HUGE Tax Cut – Desperate Families REJOICE!

Close-up Of A Businessperson's Hand Calculating Invoice With Calculator In Office

Residents of Hawaii, a state which has long had one of the highest tax burdens in the United States, are poised to receive some desperately needed relief as the Aloha State is about to enact some long-awaited reforms aimed at reducing the taxes owed by working families.

The deep-blue bastion has rarely experienced pushback against tax hikes, which makes last month’s move by Hawaiian legislators all the more surprising. They unanimously approved a bill that contains the biggest tax cut in the island state’s history.

The proposal is expected to be signed without objection by the state’s governor, Josh Green, as it was part of a package he introduced last year called the Green Affordability Plan.

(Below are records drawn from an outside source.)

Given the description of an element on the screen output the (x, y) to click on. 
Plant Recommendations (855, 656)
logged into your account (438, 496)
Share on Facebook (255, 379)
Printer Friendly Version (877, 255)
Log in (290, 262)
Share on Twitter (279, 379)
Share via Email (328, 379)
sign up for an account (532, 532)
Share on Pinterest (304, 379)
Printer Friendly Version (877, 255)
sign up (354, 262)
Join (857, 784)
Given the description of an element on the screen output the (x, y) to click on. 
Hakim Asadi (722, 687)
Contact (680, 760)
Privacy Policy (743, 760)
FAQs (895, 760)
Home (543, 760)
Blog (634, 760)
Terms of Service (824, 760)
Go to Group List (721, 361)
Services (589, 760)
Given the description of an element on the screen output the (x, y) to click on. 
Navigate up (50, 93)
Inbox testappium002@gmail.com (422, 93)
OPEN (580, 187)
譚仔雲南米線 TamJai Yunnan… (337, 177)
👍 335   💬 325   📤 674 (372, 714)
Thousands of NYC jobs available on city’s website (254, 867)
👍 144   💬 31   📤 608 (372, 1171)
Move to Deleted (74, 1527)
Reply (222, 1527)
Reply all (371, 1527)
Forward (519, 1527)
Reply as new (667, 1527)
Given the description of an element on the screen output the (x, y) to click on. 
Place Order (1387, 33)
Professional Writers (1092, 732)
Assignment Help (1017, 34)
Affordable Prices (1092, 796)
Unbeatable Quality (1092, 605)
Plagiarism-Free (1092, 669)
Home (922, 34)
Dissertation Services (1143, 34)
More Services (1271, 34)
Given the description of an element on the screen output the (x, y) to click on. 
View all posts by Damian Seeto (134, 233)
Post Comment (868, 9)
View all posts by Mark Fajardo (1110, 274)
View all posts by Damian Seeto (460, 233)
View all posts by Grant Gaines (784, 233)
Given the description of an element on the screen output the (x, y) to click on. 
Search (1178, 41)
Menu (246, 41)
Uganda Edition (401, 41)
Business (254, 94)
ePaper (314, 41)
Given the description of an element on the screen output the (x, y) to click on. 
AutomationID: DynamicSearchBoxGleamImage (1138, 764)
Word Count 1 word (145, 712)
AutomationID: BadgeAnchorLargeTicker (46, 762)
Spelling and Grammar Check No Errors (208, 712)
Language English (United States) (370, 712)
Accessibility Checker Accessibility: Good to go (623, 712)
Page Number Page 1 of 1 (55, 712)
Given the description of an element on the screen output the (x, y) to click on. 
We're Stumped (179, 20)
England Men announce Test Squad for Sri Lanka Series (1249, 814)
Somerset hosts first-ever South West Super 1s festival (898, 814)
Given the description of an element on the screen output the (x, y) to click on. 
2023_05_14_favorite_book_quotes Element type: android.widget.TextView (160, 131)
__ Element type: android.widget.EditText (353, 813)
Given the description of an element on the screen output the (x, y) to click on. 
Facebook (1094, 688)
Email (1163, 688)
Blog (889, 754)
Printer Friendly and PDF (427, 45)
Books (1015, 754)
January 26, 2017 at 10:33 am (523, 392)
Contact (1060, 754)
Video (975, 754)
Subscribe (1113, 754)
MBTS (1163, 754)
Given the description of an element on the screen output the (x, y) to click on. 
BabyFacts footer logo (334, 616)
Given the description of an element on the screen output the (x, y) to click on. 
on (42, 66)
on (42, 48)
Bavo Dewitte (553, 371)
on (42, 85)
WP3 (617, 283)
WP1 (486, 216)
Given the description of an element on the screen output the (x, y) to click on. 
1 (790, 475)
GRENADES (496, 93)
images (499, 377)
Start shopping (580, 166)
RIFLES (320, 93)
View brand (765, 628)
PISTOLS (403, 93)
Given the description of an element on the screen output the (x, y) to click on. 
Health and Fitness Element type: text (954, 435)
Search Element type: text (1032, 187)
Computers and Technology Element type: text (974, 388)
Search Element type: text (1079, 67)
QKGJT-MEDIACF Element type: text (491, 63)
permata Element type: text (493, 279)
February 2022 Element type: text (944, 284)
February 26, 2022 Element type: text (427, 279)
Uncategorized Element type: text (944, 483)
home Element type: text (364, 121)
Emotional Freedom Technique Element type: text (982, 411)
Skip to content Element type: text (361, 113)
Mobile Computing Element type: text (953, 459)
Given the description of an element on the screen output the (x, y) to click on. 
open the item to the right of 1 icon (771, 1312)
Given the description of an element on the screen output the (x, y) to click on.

Under the new rules, a family with the state’s medium income of $90,010 will see its taxes fall nearly 70 percent after the last of the provisions take effect in 2031. Low income joint filers won’t be left out, either—they once paid some of the steepest state income tax rates in the nation for their bracket, and they will now pay the lowest rate out of the nation’s 42 jurisdictions which impose income taxes (41 states, plus the District of Colombia).

On the whole, taxpayers in Hawaii will net a savings of nearly $5 billion over the next decade as the state moves from the second-highest income tax burden to the third-lowest.

Hawaii’s current tax system is highly complex, featuring twelve tax brackets ranging from $0 income in the lowest bracket to everything over $400,000 for the highest bracket of joint-filers. The new law will nearly quintuple the standard deduction from $4,400 to $24,000, and will gradually raise the income levels to which higher rates will apply. Thus, taxpayers who opt for the standard deduction will not be taxed on the first $24,000 of their income, while those earning more will pay lower rates all the way up the scale. It will also help taxpayers avoid being pushed into higher brackets because of inflation-related pay raises.